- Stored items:
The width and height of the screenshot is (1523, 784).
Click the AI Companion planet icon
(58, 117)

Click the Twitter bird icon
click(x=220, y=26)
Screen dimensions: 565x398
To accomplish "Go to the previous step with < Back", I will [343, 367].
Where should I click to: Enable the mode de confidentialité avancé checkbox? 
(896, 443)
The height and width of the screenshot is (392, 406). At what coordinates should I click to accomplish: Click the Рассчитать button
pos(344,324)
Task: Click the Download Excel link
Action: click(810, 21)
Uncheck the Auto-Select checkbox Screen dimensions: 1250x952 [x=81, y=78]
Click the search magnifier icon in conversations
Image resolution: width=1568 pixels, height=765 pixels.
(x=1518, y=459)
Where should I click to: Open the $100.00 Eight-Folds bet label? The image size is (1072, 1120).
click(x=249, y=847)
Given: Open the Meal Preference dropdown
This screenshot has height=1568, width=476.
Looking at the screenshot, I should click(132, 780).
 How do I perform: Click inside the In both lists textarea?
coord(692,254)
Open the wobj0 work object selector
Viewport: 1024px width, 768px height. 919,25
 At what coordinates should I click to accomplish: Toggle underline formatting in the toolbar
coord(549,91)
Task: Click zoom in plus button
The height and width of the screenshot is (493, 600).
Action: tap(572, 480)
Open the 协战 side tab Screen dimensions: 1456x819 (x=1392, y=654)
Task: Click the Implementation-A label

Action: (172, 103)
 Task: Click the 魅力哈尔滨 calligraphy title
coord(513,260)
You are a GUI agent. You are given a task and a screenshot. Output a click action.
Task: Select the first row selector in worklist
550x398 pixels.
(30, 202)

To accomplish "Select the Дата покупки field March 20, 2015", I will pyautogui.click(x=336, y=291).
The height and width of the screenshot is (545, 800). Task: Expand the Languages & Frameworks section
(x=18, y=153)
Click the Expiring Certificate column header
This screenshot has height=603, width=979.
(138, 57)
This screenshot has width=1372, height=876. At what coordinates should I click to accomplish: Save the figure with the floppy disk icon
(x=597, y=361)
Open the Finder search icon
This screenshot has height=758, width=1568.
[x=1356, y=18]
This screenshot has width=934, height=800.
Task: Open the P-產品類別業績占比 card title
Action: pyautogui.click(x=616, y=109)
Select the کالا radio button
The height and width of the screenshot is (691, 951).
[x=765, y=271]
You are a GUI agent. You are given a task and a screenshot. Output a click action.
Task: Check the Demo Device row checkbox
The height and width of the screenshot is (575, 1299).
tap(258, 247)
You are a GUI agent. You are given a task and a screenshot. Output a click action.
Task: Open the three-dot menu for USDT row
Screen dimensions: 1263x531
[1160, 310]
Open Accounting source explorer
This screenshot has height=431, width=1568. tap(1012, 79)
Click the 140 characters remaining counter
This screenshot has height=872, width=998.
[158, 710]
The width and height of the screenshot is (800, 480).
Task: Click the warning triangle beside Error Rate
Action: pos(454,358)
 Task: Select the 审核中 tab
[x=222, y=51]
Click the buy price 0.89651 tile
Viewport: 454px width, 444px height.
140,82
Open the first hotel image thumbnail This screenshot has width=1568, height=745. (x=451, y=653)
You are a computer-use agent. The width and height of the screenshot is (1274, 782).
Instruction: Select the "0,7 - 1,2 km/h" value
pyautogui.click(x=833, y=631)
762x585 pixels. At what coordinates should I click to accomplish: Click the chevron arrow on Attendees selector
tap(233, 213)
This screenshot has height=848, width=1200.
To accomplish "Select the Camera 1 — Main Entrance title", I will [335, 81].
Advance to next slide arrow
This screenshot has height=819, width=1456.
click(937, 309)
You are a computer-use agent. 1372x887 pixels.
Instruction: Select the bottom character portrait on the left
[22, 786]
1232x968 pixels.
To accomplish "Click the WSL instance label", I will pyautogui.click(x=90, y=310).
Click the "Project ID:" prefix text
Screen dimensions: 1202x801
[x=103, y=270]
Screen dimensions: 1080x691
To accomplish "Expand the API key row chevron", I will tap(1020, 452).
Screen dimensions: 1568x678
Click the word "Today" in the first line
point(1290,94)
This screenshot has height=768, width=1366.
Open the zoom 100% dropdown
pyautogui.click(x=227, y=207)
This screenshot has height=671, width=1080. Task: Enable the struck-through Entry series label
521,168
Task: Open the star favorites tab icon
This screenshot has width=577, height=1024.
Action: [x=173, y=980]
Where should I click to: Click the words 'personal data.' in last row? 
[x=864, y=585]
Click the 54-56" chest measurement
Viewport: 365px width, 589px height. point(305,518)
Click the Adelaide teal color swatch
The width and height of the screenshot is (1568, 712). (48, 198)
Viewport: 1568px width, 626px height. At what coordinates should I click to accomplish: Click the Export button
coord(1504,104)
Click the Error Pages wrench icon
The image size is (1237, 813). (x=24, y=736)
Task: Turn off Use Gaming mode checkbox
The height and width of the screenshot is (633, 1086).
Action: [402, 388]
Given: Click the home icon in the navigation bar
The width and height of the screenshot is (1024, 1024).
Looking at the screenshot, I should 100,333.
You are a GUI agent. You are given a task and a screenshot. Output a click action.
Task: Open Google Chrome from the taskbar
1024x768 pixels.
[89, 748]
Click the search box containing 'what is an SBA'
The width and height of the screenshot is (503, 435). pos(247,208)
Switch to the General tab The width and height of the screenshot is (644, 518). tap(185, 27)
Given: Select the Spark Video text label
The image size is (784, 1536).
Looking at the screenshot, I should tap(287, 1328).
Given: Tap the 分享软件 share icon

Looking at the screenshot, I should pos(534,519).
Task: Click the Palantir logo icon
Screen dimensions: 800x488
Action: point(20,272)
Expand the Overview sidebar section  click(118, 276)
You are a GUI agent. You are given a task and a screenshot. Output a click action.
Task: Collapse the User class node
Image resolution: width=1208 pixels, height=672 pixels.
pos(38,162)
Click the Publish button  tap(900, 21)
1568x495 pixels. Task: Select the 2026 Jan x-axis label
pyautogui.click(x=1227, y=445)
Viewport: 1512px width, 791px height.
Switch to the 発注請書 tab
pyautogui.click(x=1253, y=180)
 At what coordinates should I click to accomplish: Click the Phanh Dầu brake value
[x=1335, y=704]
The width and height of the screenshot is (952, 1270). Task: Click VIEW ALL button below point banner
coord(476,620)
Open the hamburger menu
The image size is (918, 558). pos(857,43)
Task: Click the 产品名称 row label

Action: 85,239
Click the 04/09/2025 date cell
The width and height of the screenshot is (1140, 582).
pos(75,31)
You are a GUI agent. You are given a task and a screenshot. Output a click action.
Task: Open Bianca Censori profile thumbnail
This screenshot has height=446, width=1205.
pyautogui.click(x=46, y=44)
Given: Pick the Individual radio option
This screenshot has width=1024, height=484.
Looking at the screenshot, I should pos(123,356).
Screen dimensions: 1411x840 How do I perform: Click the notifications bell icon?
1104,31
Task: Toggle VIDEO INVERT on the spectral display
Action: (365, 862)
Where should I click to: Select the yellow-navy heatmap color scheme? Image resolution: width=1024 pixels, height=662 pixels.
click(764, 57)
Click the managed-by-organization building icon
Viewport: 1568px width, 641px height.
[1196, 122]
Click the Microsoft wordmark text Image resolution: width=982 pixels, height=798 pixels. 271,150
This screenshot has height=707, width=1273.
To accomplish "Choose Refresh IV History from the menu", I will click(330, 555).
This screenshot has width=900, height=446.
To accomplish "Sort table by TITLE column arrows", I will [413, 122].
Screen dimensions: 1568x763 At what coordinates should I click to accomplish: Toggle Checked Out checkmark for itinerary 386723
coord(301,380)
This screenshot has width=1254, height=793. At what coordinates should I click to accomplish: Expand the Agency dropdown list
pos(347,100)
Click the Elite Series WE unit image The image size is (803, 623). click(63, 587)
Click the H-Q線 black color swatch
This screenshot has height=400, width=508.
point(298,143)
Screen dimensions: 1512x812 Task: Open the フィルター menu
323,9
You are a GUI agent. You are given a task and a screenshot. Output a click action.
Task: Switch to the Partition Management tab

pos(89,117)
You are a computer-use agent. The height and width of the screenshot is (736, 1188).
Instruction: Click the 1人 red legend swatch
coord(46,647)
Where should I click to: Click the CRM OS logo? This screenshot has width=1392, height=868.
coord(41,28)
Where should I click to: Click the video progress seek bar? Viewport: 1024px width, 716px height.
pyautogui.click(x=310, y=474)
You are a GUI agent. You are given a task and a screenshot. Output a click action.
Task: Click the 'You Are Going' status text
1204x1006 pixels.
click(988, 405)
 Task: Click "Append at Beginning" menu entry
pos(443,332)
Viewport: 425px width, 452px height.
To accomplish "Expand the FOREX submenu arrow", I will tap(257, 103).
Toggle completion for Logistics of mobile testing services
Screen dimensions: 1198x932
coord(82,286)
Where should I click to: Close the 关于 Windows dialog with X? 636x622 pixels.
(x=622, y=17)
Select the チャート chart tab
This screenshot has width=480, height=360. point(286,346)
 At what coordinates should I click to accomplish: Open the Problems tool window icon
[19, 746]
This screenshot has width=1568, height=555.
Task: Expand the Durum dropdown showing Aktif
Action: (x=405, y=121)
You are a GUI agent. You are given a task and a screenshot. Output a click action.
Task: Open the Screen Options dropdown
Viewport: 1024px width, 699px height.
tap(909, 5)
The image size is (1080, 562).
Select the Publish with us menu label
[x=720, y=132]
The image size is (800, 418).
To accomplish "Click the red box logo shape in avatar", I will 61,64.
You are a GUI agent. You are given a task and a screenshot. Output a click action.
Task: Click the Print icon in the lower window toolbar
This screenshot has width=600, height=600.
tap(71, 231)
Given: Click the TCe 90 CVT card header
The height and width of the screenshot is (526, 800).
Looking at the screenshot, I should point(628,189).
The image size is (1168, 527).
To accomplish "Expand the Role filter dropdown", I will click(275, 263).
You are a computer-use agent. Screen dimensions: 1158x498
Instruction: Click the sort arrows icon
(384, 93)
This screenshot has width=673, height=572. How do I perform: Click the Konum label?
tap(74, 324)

- Description of the task: Above are some lines. Repeat exactly, and only, those from the line that has "This screenshot has height=1568, width=476." through the line that has "Task: Select the first".

- Result below:
This screenshot has height=1568, width=476.
Looking at the screenshot, I should click(132, 780).
 How do I perform: Click inside the In both lists textarea?
coord(692,254)
Open the wobj0 work object selector
Viewport: 1024px width, 768px height. 919,25
 At what coordinates should I click to accomplish: Toggle underline formatting in the toolbar
coord(549,91)
Task: Click zoom in plus button
The height and width of the screenshot is (493, 600).
Action: tap(572, 480)
Open the 协战 side tab Screen dimensions: 1456x819 (x=1392, y=654)
Task: Click the Implementation-A label

Action: (172, 103)
 Task: Click the 魅力哈尔滨 calligraphy title
coord(513,260)
You are a GUI agent. You are given a task and a screenshot. Output a click action.
Task: Select the first row selector in worklist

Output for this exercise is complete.